Why submit bill requests now?

by Patti Dahlberg

Although the Colorado General Assembly is only in session from January to May each year, General Assembly members know that being a bill-clipartlegislator requires year-round attention to legislative responsibilities. The first bill request deadline is still almost three months away (Thursday, December 1), but there are significant benefits to starting the bill drafting process as early as possible during the interim. (See Ask OLLS posting “The start of the legislative session is over 4 months away. Why should I bother to get my bill requests in now?”)

Submitting bill requests early allows legislators, legislative staff, and stakeholders more time to research, consider, develop, and draft bills. And there are other benefits for legislators who can invest a little more time on bill drafting earlier in the fall.

Time Management:
There’s no way around it – bill request deadlines require legislators and staff to complete the bulk of the bill drafting before the convening date of the next session. A legislator can wait until the deadline to submit his or her bill requests and spend the four to five weeks immediately before session – including the holidays – in heavy drafting mode or try to shift a portion of the pre-session drafting demands to earlier in the interim and:

  • Reduce the time demands of drafting in December and January, allowing more time to prepare for session, meet with constituents and stakeholders, and tie up other personal matters before the session starts.
  • Save big on time and enjoy bill request flexibility by having a solid draft of a bill completed by November. (There is no need to finalize a bill until closer to the desired introduction date.)
  • Have the luxury of focusing on one or two bill requests at a time. Once a bill draft is close to being finished, the request can be set aside and the legislator and drafter can start work on another bill. This way, a legislator isn’t just trading a busy December for a busy September or October, but instead leveling the time demands of bill drafting over four to five months.
  • Allow legislative staff more time to assist in developing and drafting the legislation. Staff is more readily available to attend meetings, consult on drafting language, and, if needed, provide in-depth research before December.
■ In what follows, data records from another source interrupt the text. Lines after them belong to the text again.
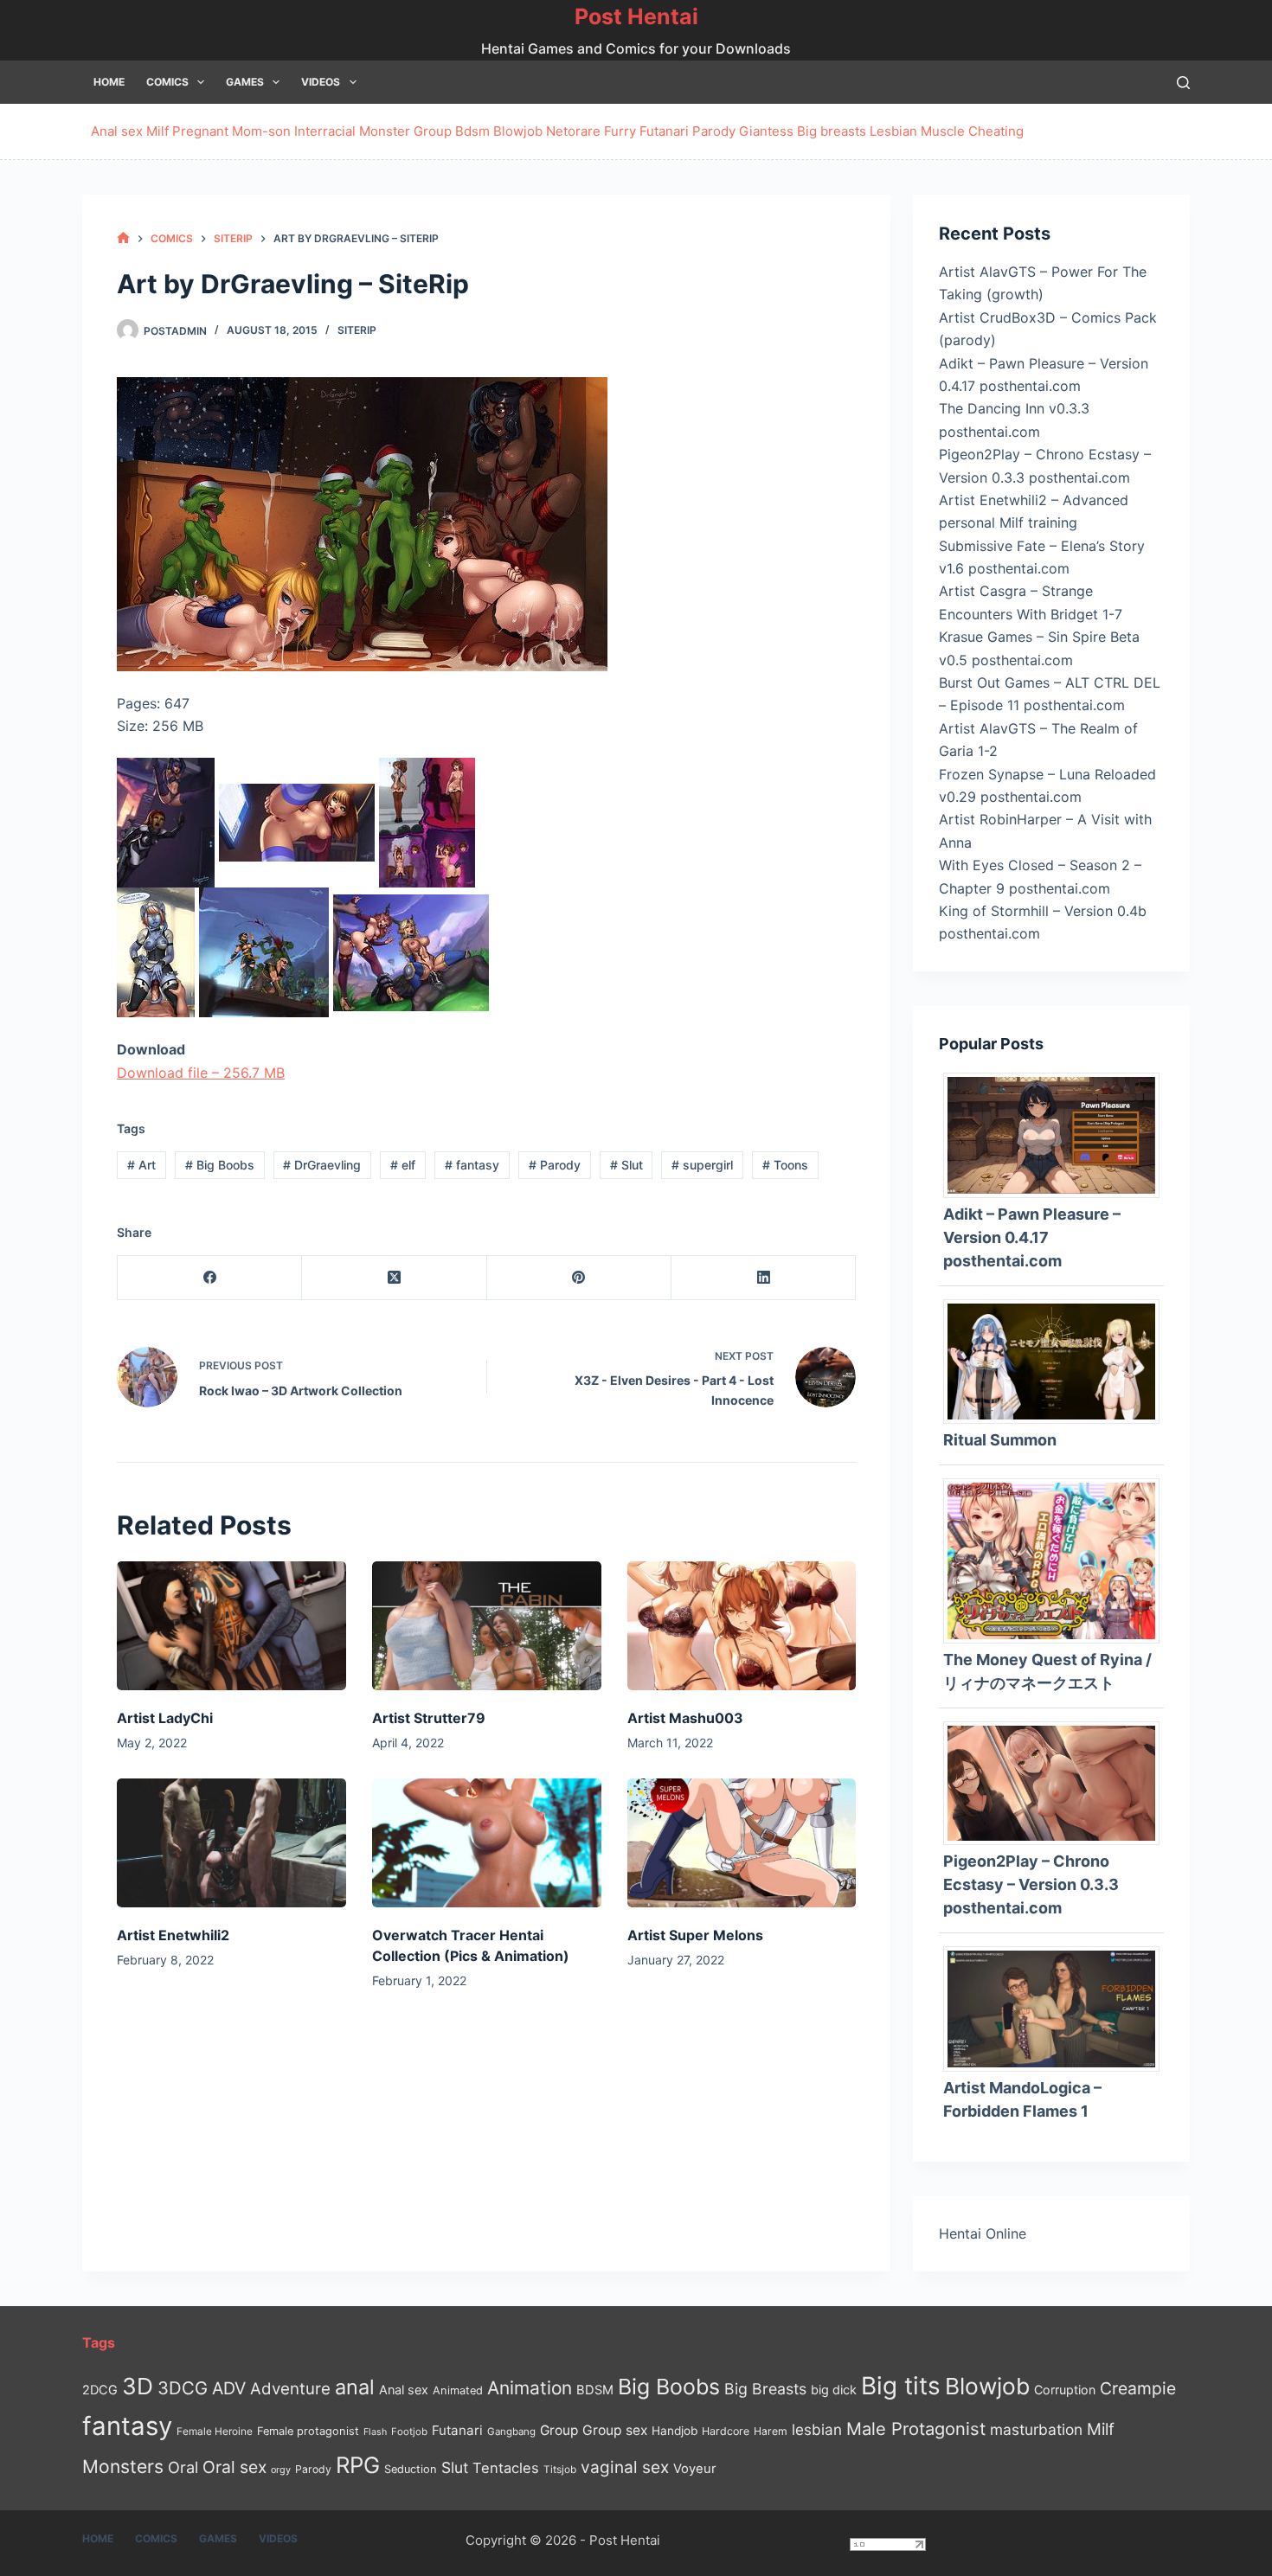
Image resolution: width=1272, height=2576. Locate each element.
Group (433, 131)
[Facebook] (210, 1278)
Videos (320, 81)
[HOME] (123, 238)
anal (355, 2387)
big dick (834, 2389)
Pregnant (200, 131)
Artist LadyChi (165, 1718)
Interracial (325, 131)
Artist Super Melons (695, 1935)
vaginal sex (625, 2467)
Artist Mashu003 (685, 1718)
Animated (458, 2390)
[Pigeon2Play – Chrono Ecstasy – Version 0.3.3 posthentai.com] (1057, 1782)
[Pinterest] (579, 1278)
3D (137, 2386)
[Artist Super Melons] (742, 1842)
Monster (384, 131)
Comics (167, 81)
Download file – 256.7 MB (201, 1072)
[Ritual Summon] (1057, 1359)
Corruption (1064, 2389)
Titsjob (559, 2470)
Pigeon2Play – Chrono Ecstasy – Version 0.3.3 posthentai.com (1031, 1884)
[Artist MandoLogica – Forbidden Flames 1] (1057, 2007)
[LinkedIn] (763, 1278)
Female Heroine (215, 2431)
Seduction (410, 2469)
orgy (281, 2470)
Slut (626, 1164)
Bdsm (472, 131)
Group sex (614, 2430)
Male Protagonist (916, 2429)
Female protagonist (308, 2431)
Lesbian (893, 131)
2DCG (100, 2389)
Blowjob (518, 131)
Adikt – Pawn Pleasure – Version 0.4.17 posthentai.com (1032, 1237)
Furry (620, 131)
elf (402, 1164)
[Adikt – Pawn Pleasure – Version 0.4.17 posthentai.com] (1057, 1134)
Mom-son (261, 131)
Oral (183, 2467)
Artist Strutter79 (428, 1718)
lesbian (817, 2429)
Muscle (943, 131)
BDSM (595, 2390)
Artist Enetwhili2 (173, 1935)
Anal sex (117, 131)
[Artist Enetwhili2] (231, 1842)
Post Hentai (636, 16)
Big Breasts (765, 2389)
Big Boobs (219, 1164)
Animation (529, 2388)
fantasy (472, 1164)
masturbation (1036, 2429)
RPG (358, 2464)
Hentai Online (982, 2233)
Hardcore (725, 2431)
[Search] (1183, 82)
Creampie (1138, 2388)
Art (141, 1164)
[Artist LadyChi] (231, 1625)
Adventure (290, 2389)
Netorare (573, 131)
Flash (375, 2432)
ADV (229, 2388)
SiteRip (356, 330)
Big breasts (831, 131)
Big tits (901, 2385)
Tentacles (505, 2468)
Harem (770, 2431)
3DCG (182, 2388)
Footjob (409, 2431)
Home (109, 81)
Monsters (123, 2466)
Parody (714, 131)
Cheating (996, 131)
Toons (785, 1164)
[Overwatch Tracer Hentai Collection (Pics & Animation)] (486, 1842)
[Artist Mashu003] (742, 1625)
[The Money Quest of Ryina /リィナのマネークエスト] (1057, 1559)
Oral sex (234, 2467)
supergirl (702, 1164)
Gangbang (511, 2431)
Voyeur (694, 2469)
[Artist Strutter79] (486, 1625)
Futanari (664, 131)
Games (245, 81)
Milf (157, 131)
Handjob (674, 2431)
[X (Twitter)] (394, 1278)
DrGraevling (322, 1164)
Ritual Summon (1000, 1440)
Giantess (766, 131)
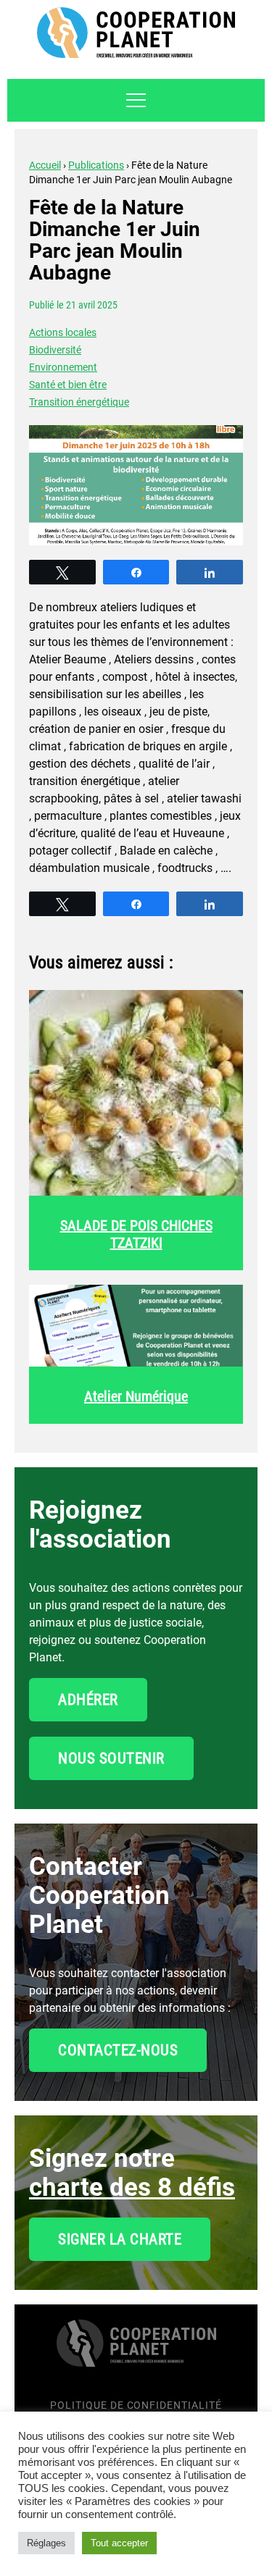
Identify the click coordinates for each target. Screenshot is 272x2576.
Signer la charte (119, 2239)
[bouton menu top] (136, 100)
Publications (96, 165)
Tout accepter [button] (119, 2543)
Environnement (63, 367)
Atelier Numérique (136, 1396)
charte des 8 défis (132, 2187)
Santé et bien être (68, 384)
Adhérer (88, 1699)
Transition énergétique (79, 402)
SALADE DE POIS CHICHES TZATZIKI (136, 1234)
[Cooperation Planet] (136, 2352)
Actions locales (62, 332)
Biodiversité (55, 350)
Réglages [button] (46, 2543)
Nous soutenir (111, 1758)
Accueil (45, 165)
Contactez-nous (118, 2050)
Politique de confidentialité (136, 2405)
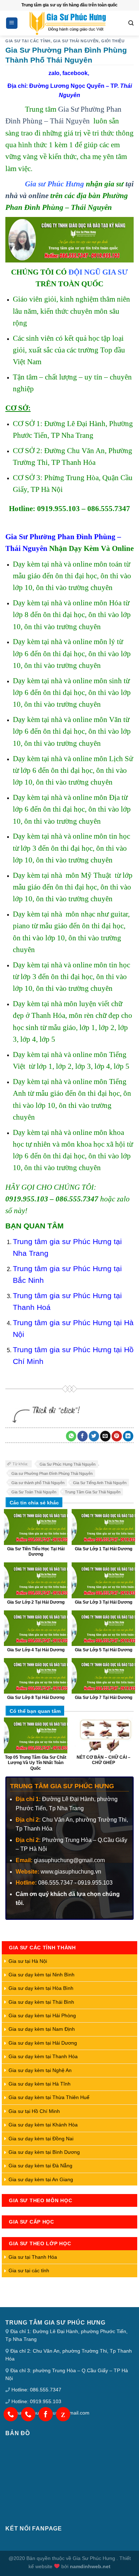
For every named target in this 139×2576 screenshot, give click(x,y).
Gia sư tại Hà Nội (28, 1961)
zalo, (54, 73)
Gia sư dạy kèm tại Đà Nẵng (40, 2165)
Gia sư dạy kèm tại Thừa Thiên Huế (49, 2097)
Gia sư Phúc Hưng (54, 184)
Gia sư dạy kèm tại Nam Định (42, 2029)
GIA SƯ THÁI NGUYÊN (76, 41)
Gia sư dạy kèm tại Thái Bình (41, 2002)
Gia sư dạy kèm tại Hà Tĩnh (40, 2084)
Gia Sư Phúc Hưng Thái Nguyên (68, 1464)
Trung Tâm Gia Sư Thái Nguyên (92, 1492)
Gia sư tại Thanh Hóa (33, 2257)
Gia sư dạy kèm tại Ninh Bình (41, 1974)
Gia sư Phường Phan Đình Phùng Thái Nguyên (52, 1473)
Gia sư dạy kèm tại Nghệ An (40, 2070)
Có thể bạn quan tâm (35, 1711)
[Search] (131, 23)
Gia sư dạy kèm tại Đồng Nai (41, 2138)
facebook (75, 73)
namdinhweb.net (90, 2566)
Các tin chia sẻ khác (34, 1502)
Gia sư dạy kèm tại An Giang (41, 2179)
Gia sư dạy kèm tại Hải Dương (43, 2043)
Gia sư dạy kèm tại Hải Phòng (42, 2015)
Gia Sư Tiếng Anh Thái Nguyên (100, 1483)
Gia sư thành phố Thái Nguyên (38, 1483)
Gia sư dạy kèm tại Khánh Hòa (43, 2125)
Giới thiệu (113, 41)
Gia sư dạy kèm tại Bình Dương (44, 2152)
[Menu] (12, 23)
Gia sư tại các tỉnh (28, 41)
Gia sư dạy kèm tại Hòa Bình (41, 1988)
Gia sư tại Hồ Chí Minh (34, 2111)
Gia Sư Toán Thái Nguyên (33, 1492)
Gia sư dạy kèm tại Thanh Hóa (43, 2056)
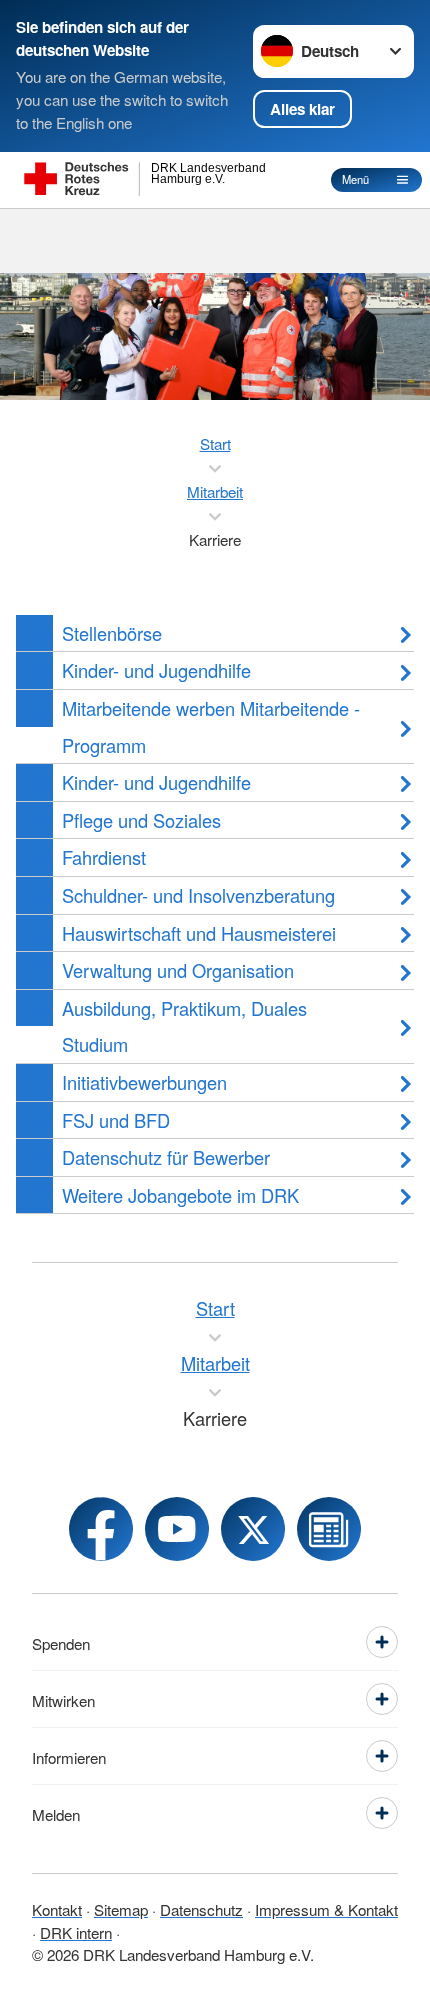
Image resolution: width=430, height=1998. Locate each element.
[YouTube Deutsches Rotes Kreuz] (177, 1529)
A lot can change between now and January and it may seem that drafting in September and October could be a waste of time. After all, a legislator may need to significantly change, update, or even withdraw a bill draft before introduction. But that’s okay, because it’s usually easier and faster to revise or rewrite an existing bill draft than to create it from scratch at the last minute. Even if a legislator finds that he or she must withdraw a bill request, he or she doesn’t lose the benefits of early drafting efforts.


  • Early interim bill drafting allows a legislator and the bill’s stakeholders more time to make informed decisions about the bill’s content. Early interim drafting may require legislators to set some internal production deadlines to keep the bill draft moving along, especially when working with larger groups of stakeholders and constituents.
  • With a bill draft in hand, even if it’s only an initial draft, a legislator is better equipped to know whether to introduce the bill, who to approach for second house sponsorship, and where the bill fits best in his or her bill introduction order.
  • Often it is impossible to determine if a bill request is identical or substantially similar to another legislator’s bill request until draft language is available. By having drafts completed earlier in the interim, staff can more easily identify duplicate bills and the legislator can decide whether to proceed or replace the request sooner. (See Ask OLLS posting “What happens if I make the same bill request as another legislator?”)
  • If a legislator has his or her bill drafted in the fall, he or she may authorize a fiscal analyst to provide an early estimate of how much the bill may cost. Knowing how expensive a bill may be before it’s introduced enables the legislator to consider changes before the bill is introduced and becomes public.
  • The ability to review drafts of bills before the December 1 deadline is one of the best reasons to use more of the interim to develop and draft bills. If a legislator must decide whether to withdraw and replace one or more bill requests, then it’s best to make that decision before the first bill request deadline when the rules allow greater flexibility in making and replacing bills.